### Passage shown
Saturday, March 21, 2009

Byte: The Path

I've spent the last couple of days reviewing The Path, an independently developed horror game by Tale of Tales.

My spoiler-free review should be going up on Videogamer sometime next week, and normally I wouldn't preempt a review here on my blog, but since a lot of my thoughts on the game are already online, I'm going to post an in-depth account of my experiences and interpretation of the game.

Obviously, I would urge you to go out and play the game for yourself before reading my conclusions, because The Path is designed to be a highly personal experience, and I'd prefer not to prejudice what you might draw from playing the game by reading this first.


The Path is essentially a six-fold retelling of the Little Red Riding Hood fairy tale, given a modern, surrealist twist. The premise is simple enough: a girl, a forest, a path, a Grandmother in her bed and wolf. There is a lot of freedom in the way you can approach the game, as the interactions you have with the wolves (each of the six girls has a different 'wolf') are entirely voluntary. So while it's possible to take all six girls directly down the path to visit their grandmother, or to collect all the items in the forest and return to the path and avoid the wolf entirely, to do so would not only be really boring, but also miss out on the one thing that makes The Path unique, controversial and so unexpectedly impressive.

I'm going to lay my cards on the table here, put on a double dose of my new eau de toilette (Pretension, by Calvin Klein), and state that The Path is almost certainly the most significant videogame that will be released this year, in terms of evolving the form of what videogames are capable of. I intentionally avoided using horrible corporate language like "paradigm shift" when I reviewed The Path for Videogamer, but that's exactly what I felt when playing the game.

The Path subverts almost every single preconception you have about what you should do when playing a videogame, not only in terms of pacing and story, but also what even constitutes success and failure, and whether a game even needs to be fun to be a compelling experience.

I think that the best way to illustrate this is to describe my own experience with the game, what I thought, how I reached those conclusions, and why (despite its manifold technical shortcomings) this micro-budget indie game stands a very good chance of being my personal game of year, before we've even reached the end of March.
######
### Given entries
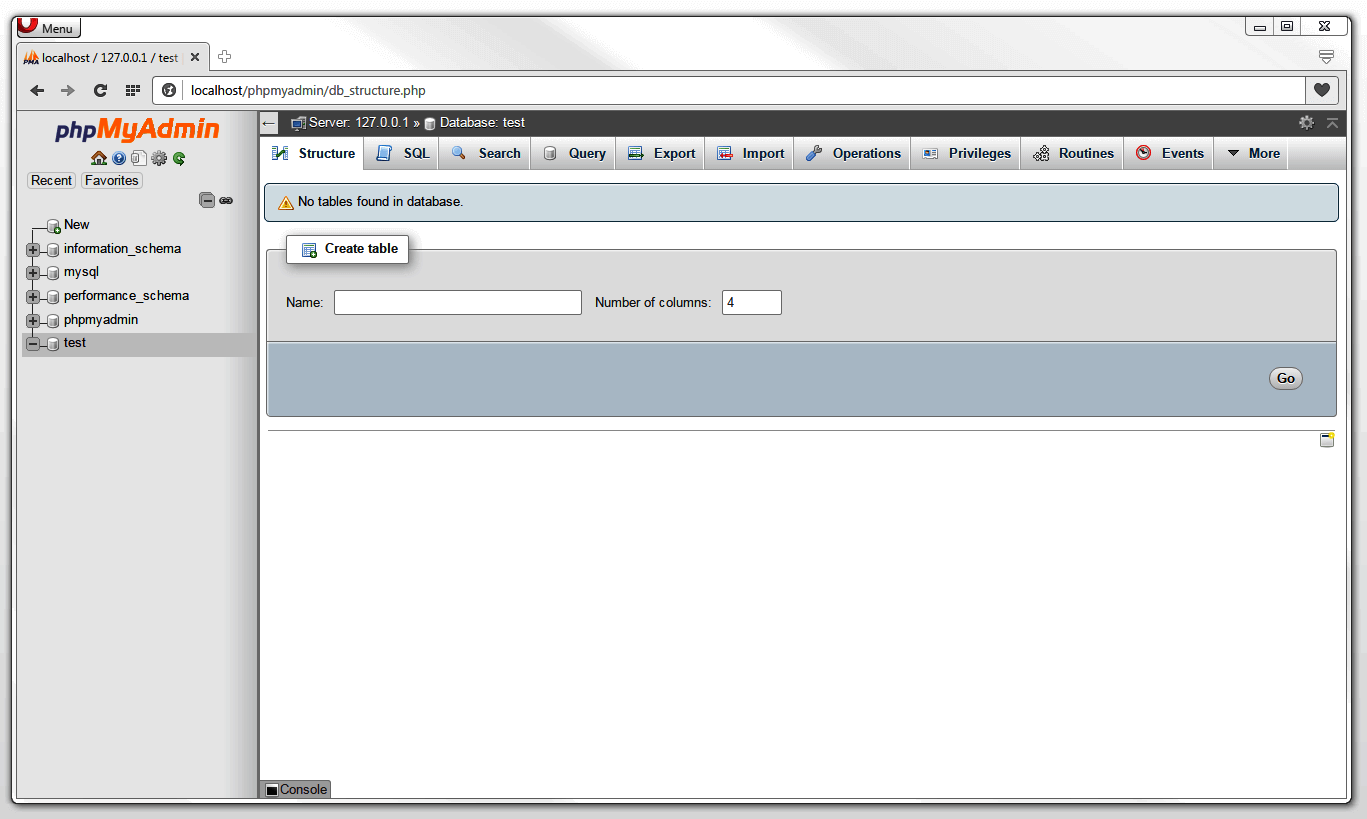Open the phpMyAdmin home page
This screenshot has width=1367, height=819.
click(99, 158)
######
### Given entries
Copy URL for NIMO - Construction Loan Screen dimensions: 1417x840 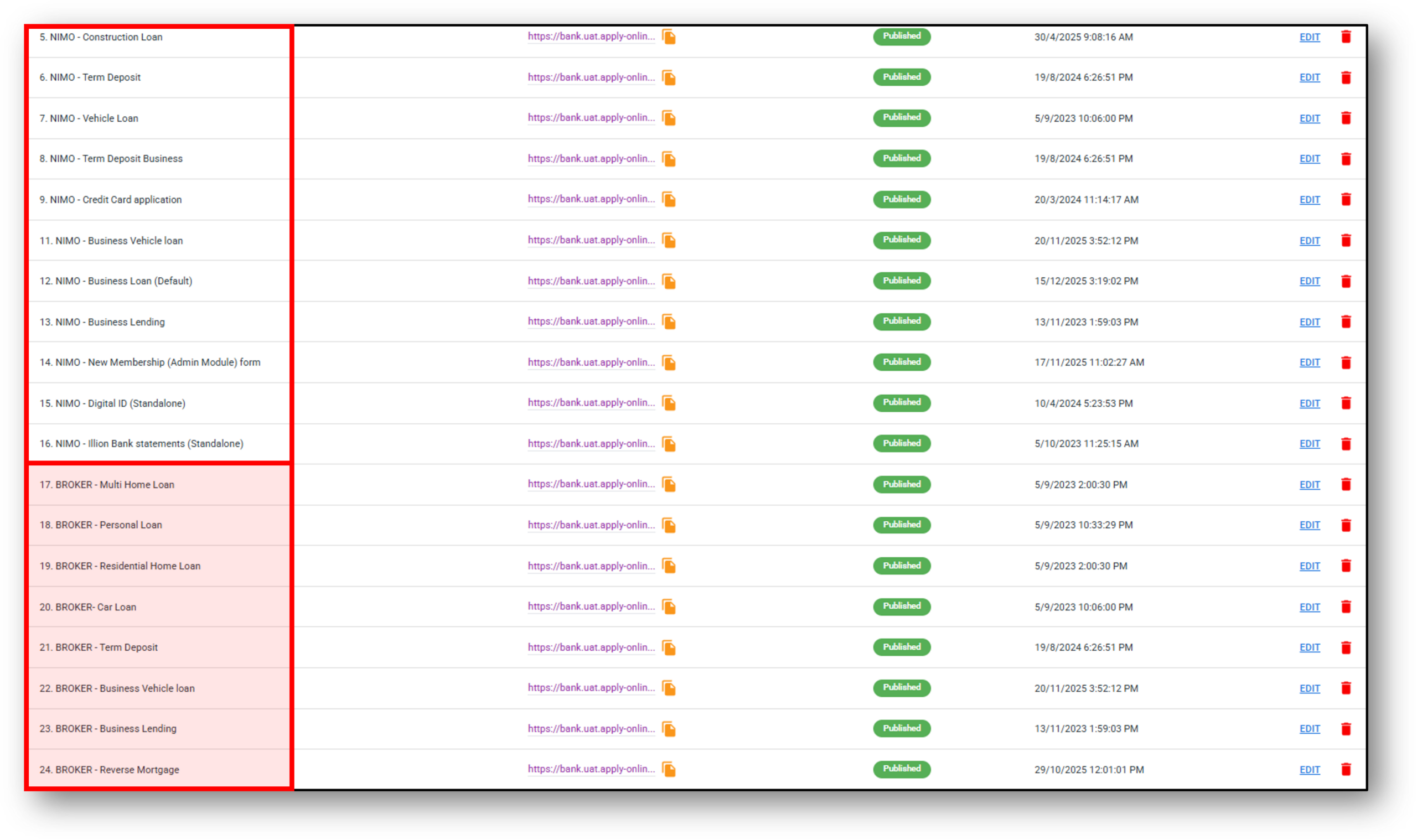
######
### Given entries
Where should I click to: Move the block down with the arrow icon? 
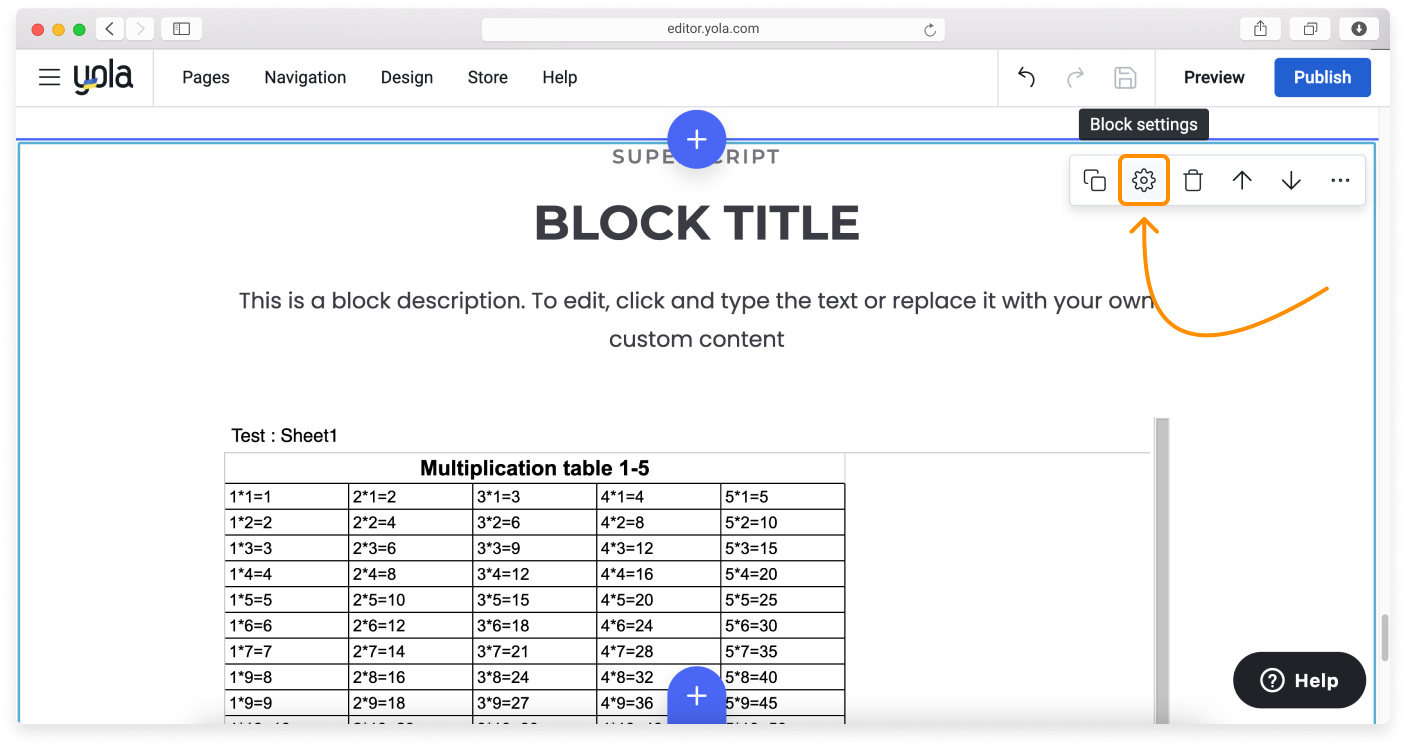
######
Task set:
1. Render the records as a numbered list, starting with the line that contains "Open the phpMyAdmin home page" and going on through the line that contains "click(99, 158)". Leave out blank lines and pictures.
2. Continue the review of The Path from the point where it stops.
The review of The Path and the records have no connection to each other.

Exercise results:
1.
1. Open the phpMyAdmin home page
2. This screenshot has width=1367, height=819.
3. click(99, 158)

2.
Robin is the youngest of the six sisters, just nine years old. It's almost inconceivable in today's world that a parent would allow a child that young to even risk wandering off alone in the woods, yet during my childhood, it was commonplace. I was allowed free-reign to go wherever I liked to play outside, even from as young an age of five. Of course, this was before the media frenzy surrounding child abductions and murders that are so luridly given wall-to-wall coverage in the national news, which is why now the very concept strikes an uncomfortable chord. Robin is lively, curious and full of life - like anyone her age. She is also blissfully unaware of the dangers posed by being isolated and alone in the big, wide world and Robin is the one girl that is designed to look closest to archetypal Little Red Riding Hood figure from the original story.

Her wolf (unlike all the others in the game) is a literal one - a werewolf. A childhood monster, but also a force of nature. When she meets the wolf in the graveyard, Robin's first instinct is to play. After all, a wolf to her is nothing more than a big, shaggy dog. She doesn't comprehend the peril she is placing herself in by leaping onto its back.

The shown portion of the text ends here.